WHAT TO PRODUCE:
Lines with the word "will" are the ones wanted. Copy each of them from the entries below.

EXERCISE INPUTS:
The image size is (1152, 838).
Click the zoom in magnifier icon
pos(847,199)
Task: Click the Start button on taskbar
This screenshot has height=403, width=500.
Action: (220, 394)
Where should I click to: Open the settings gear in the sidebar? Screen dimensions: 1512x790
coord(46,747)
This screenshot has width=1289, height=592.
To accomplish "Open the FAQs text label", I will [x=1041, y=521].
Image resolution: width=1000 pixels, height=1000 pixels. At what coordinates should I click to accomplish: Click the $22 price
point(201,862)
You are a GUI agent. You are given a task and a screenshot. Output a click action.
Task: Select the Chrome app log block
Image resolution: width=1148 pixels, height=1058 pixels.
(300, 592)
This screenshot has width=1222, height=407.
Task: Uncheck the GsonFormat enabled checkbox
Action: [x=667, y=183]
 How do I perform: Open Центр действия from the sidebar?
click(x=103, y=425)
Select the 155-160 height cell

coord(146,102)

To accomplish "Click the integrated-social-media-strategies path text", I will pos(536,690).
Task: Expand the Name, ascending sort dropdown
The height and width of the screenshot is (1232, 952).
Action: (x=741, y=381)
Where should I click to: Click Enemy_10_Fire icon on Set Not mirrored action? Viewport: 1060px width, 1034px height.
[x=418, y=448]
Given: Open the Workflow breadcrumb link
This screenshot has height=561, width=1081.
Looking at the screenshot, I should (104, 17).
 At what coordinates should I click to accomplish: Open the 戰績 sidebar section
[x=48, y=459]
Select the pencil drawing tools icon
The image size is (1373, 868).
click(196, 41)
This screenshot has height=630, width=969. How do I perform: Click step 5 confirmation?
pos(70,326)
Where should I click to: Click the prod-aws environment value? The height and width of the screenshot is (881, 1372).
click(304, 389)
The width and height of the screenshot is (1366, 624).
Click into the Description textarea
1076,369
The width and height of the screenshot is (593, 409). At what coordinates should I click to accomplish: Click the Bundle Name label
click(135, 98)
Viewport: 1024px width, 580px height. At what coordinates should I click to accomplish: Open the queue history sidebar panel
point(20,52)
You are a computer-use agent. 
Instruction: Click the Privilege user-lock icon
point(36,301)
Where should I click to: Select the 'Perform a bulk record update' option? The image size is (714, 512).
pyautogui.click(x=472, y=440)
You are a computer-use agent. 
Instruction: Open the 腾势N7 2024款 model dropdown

WRITTEN ANSWER:
To accomplish "Open the FAQs text label", I will [x=1041, y=521].
To accomplish "Click the integrated-social-media-strategies path text", I will pos(536,690).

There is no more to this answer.